Document passage:
* BEGIN *

BONN: UNV's Executive Co-ordinator Sharon Capeling-Alakija was a keynote speaker at the 15th Biennial World Volunteer Conference of the International Association for Volunteer Effort (IAVE) from 23-27 August 1998. It took place in Edmonton, capital city of the beautiful province of Alberta, Canada.

IAVE, created in 1970 as a world-wide non-profit organization to promote volunteering, works through national chapters. One such chapter, Wild Rose Foundation of Alberta, was responsible for hosting and organizing this the largest ever meeting of volunteers and volunteer organizations. Around 2,800 delegates from close to 100 countries attended the five day event which consisted of more than 214 workshops and four keynote sessions spread all over the University of Alberta campus.

In her keynote speech to the conference, the Executive Co-ordinator addressed the enormous importance of volunteering to a country's economy. She pointed out that "volunteering has been a driving force both in complementing government action and in pressing for reform". But she also emphasized that their contribution is too often ignored. "It's time volunteers got off the sidelines and into the centre of public opinion", she ventured and went on to suggest that governments and corporations work together to help end the "marginalization" of volunteers and to address legal and financial issues which currently inhibit their wider use.

* END *

Dataset entries:

* BEGIN *

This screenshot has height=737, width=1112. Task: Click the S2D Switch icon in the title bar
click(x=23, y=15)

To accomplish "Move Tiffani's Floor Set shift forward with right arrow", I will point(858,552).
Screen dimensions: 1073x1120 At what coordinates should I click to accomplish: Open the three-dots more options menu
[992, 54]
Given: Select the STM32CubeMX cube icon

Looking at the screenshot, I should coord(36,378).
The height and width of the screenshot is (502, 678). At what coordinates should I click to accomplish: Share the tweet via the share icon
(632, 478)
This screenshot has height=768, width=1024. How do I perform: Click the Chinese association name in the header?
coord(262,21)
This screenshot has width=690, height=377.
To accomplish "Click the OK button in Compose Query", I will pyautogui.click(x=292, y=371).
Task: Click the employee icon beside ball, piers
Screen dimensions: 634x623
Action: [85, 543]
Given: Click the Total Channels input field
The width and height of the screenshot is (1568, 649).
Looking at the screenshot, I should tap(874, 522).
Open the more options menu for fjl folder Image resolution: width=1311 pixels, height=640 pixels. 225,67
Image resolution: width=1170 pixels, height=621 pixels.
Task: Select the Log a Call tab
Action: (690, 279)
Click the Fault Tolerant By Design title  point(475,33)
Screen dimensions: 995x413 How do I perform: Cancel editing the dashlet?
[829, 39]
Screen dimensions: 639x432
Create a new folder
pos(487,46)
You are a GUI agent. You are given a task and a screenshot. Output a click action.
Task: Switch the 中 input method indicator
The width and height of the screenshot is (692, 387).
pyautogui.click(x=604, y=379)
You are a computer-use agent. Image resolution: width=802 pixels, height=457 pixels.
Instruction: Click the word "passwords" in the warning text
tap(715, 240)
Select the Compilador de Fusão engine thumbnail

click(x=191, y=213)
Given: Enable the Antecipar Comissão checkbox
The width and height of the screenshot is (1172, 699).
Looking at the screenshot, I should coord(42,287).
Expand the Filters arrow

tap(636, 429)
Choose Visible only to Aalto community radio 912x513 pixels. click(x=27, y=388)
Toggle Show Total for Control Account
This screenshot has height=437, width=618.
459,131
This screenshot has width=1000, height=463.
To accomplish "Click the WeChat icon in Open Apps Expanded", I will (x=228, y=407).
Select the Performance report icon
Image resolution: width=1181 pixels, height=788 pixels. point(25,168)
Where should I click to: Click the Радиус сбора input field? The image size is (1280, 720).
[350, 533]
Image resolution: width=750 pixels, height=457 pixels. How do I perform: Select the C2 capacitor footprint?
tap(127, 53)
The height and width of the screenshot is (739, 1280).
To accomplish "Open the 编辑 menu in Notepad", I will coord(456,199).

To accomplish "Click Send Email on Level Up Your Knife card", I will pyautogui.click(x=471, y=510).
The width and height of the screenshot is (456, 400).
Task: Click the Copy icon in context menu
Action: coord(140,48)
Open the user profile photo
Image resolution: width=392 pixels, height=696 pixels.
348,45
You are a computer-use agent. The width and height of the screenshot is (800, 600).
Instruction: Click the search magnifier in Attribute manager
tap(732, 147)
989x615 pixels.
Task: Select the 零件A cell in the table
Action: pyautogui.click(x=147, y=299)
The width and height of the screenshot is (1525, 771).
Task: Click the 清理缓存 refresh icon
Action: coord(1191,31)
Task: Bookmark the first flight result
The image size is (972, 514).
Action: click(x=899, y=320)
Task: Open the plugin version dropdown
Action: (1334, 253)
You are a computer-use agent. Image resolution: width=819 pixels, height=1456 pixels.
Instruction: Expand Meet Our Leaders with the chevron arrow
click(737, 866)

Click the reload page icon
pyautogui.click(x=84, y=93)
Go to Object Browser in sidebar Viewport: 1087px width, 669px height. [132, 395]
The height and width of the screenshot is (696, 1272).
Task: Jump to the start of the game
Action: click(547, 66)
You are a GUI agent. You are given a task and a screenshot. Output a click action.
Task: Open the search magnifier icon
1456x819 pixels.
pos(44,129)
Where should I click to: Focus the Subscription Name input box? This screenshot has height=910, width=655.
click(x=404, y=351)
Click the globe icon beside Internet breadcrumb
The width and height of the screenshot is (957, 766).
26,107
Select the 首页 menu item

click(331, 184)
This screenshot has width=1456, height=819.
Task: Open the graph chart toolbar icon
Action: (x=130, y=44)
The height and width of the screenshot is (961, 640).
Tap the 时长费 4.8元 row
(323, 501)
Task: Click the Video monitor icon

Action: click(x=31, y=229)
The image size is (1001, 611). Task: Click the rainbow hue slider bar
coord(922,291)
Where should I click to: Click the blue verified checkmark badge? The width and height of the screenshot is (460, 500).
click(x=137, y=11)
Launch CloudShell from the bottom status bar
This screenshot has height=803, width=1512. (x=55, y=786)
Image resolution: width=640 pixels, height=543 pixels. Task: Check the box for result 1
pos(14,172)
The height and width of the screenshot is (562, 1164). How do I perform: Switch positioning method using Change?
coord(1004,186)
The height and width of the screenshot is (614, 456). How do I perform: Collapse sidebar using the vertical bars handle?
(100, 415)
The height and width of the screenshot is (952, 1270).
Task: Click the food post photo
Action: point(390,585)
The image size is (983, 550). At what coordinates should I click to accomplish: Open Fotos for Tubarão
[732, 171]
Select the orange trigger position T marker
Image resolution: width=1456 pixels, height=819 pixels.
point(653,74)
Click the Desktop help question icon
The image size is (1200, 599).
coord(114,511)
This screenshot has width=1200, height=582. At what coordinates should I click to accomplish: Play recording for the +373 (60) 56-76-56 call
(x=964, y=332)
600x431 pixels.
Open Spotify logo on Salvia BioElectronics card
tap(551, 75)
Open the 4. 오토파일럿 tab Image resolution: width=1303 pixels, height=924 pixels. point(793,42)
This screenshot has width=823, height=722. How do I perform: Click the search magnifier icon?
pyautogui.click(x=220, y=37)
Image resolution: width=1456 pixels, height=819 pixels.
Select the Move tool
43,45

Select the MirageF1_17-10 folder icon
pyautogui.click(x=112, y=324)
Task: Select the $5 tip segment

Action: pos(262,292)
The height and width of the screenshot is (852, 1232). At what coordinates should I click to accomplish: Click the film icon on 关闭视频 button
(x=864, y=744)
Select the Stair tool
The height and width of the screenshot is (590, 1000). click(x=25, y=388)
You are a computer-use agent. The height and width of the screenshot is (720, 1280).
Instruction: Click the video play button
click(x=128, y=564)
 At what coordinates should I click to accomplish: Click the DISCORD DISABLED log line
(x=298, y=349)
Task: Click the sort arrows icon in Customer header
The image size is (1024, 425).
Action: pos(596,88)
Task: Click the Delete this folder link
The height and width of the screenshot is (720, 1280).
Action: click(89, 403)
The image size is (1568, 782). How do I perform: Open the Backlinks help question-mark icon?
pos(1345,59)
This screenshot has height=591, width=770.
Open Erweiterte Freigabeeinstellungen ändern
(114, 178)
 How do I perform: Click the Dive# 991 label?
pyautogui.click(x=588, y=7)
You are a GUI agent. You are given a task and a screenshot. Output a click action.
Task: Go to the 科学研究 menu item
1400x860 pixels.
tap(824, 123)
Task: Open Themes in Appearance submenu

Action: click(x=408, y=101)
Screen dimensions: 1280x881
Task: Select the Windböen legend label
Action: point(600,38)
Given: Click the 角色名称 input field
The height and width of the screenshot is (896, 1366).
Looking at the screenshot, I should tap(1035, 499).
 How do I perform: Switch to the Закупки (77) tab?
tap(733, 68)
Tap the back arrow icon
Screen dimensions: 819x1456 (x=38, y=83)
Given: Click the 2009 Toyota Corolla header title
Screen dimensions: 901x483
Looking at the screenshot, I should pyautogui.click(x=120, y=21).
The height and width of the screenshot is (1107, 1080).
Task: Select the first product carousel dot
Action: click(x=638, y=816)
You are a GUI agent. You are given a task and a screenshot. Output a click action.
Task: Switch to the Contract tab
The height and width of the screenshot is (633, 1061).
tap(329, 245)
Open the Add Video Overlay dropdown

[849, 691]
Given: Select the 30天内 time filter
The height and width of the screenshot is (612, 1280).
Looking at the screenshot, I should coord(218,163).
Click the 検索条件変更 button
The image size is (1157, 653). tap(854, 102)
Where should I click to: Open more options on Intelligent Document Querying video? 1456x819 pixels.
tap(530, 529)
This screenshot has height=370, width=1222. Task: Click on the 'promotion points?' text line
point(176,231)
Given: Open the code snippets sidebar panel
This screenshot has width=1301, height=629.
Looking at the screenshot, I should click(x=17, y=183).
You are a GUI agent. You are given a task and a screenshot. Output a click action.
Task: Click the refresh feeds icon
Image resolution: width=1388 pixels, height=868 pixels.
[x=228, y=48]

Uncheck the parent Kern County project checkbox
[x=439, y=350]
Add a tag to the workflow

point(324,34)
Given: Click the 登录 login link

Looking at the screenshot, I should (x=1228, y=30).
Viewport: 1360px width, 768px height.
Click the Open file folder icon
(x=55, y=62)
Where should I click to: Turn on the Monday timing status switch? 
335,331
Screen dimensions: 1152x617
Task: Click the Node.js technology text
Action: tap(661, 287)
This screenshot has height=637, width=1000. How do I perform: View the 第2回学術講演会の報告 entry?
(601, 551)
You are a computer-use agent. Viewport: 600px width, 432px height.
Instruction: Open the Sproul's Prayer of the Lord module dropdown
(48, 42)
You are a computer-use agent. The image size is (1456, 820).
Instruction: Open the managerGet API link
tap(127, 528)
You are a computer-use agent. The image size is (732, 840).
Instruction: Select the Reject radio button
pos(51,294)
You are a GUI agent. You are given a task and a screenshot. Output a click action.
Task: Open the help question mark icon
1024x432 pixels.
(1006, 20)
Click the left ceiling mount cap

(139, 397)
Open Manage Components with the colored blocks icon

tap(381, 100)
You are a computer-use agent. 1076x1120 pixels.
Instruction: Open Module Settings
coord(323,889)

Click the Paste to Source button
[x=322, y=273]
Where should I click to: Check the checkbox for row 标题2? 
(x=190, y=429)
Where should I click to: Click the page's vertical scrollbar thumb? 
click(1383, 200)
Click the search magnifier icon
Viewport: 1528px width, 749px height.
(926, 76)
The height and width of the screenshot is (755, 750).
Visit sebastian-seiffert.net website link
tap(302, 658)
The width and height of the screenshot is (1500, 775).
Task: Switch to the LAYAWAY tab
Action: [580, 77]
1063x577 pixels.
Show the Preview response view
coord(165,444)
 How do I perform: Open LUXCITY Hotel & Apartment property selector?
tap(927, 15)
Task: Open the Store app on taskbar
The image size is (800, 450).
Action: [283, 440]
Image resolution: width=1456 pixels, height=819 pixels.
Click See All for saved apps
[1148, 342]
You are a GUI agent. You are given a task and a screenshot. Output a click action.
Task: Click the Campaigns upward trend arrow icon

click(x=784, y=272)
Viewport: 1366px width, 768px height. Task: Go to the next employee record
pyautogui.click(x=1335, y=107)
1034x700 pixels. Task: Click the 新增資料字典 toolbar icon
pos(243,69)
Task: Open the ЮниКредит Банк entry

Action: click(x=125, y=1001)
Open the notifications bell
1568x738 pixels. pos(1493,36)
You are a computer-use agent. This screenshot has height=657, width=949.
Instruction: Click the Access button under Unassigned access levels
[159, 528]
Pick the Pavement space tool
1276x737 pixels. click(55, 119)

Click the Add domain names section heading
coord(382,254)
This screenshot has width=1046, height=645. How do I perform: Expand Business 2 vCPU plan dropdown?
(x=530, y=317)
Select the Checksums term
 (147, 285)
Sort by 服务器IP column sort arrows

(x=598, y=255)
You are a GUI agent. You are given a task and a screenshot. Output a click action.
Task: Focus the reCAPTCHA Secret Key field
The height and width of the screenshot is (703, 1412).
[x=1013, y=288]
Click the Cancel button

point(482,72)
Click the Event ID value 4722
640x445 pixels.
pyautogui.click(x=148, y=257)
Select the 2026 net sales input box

* END *

Tasks to complete:
1. In the article on the 1998 IAVE volunteer conference, recast the paragraph beginning "IAVE, created in 1970" as a bulleted list that preserves its main facts.
2. Carry the article on the 1998 IAVE volunteer conference forward, beginning after its final sentence.

The responses:
1.
- IAVE was founded in 1970 as a worldwide non-profit organization to promote volunteering, and it works through national chapters.
- The Wild Rose Foundation of Alberta, one of these chapters, hosted and organized the event.
- It was the largest meeting of volunteers and volunteer organizations ever held.
- About 2,800 delegates from close to 100 countries attended.
- The five-day program included more than 214 workshops and four keynote sessions across the University of Alberta campus.

2.
The conference offered an opportunity for the Executive Coordinator to introduce the subject of the International Year for Volunteers 2001. With only 28 months left to go she urged action for interested parties in every country, from the public and private sector as well as from civil society, to define for themselves what volunteering means in their local social and cultural context, to identify best practices and constraints and to build up activities for the Year which are truly indigenous in nature.

Other high quality key note addresses were provided by Helen Lieberman known as "South Africa's Mother Teresa", by Huguette Labelle, President of the Canadian International Development Agency (CIDA), and Her Highness Princess Zahra Aga Khan, eldest daughter of the Agha Khan.

The many workshops offered something for everybody - from basic issues such as recruitment and fundraising to exchanges of volunteer experiences in different countries; from intergenerational issues of differing motivations and needs of young, middle-age and old volunteers to reflections on the changing global environment in which volunteering functions; from leadership questions for volunteer managers to issues relating to volunteering from a corporate perspective.

The statement to conference delegates by Canada's Prime Minister Jean Chretien was also quite uplifting when he said: "Governments have considered volunteering as the preserve of high ideals and noble intentions rather than as a source of valuable insights and action. This has been a big mistake". This statement came just after the unveiling at the Conference of a 75 page official study which shows that more than 7.5 million Canadians, or one in three adults, volunteered in 1997, 40% more than in 1987 when the last such study was conducted.

The trade fair was a splendid opportunity to see what sixty other volunteer organizations and private sector companies which support volunteering are doing and to exchange ideas, and addresses. The UNV stand was staffed thanks to Parameswaran Nayar and Roderick Todd, both Ex-UNVs from British Columbia. They volunteered their time to come to Edmonton.

UNV is administered by the United Nations Development Programme (UNDP)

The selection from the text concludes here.